DESCRIPTION OF THE INVENTION

[0016] In FIG. 1, a television receiver 10 includes a tuner 14 with an antenna terminal 14a for connection to an antenna illustrated as 12. A channel control circuit illustrated as a block 22 controls the channel selected or tuned by tuner 14. Tuner 14 produces an intermediate-frequency (IF) representation of the tuned channel, and applies the IF signal by way of an intermediate-frequency amplifier (IF amp) 16 to a video processing arrangement, illustrated as a block 18. Video processing arrangement 18 decodes the video as may be required, and processes the video in accordance with various parameters such as color, saturation, brightness, contrast, sharpness or peaking, and possibly other video-related parameters, to produce analog video for application to a picture tube or cathode-ray tube (CRT) 20. Picture tube deflection is provided by means which are not illustrated. The intermediate-frequency signal from IF amplifier 16 is also applied by a path 17 to an audio processor illustrated as a block 24, which processes the audio signal component pursuant to various parameters such as audio volume, channel separation, and tone or other frequency-selective parameter, to produce analog audio signal for application to a speaker system illustrated as a single speaker 26.
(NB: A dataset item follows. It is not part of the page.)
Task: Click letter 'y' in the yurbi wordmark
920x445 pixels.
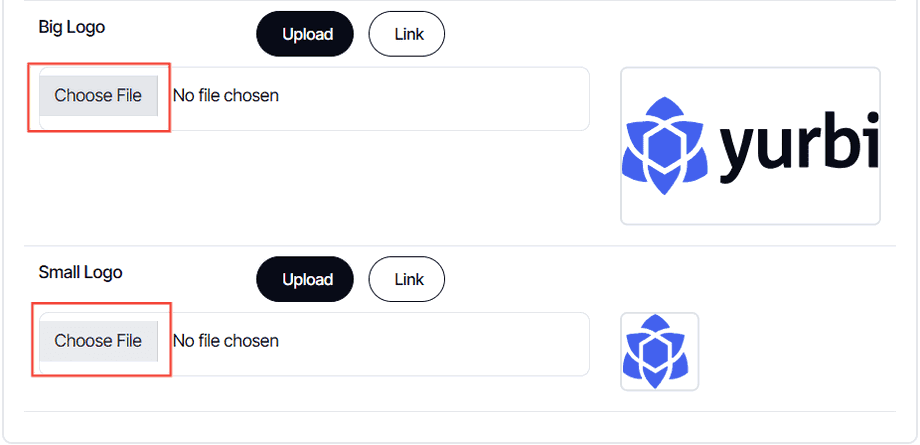Action: [742, 152]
[0017] Television receiver 10 is controlled by a microprocessor illustrated as 50, which includes a central processing unit (CPU) 52, a random-access memory (RAM) 54 in which current calculations are performed and stored in a volatile manner, a read-only memory (ROM) 56 in which microprocessor programs or instructions are stored in nonvolatile (NV) form, and various input-output (I/O) ports, illustrated as a block 58, for communicating between the microprocessor 50 and the remainder of television receiver 10. Microprocessor 50 is connected by various signal paths to video processor 18, to audio processor 24, and to channel selection block 22, and produces the various control parameters for those blocks under the command of user controls, illustrated together as a block 30. The user controls 30 may be set-mounted controls or they may be associated with a remote transmitter-receiver control.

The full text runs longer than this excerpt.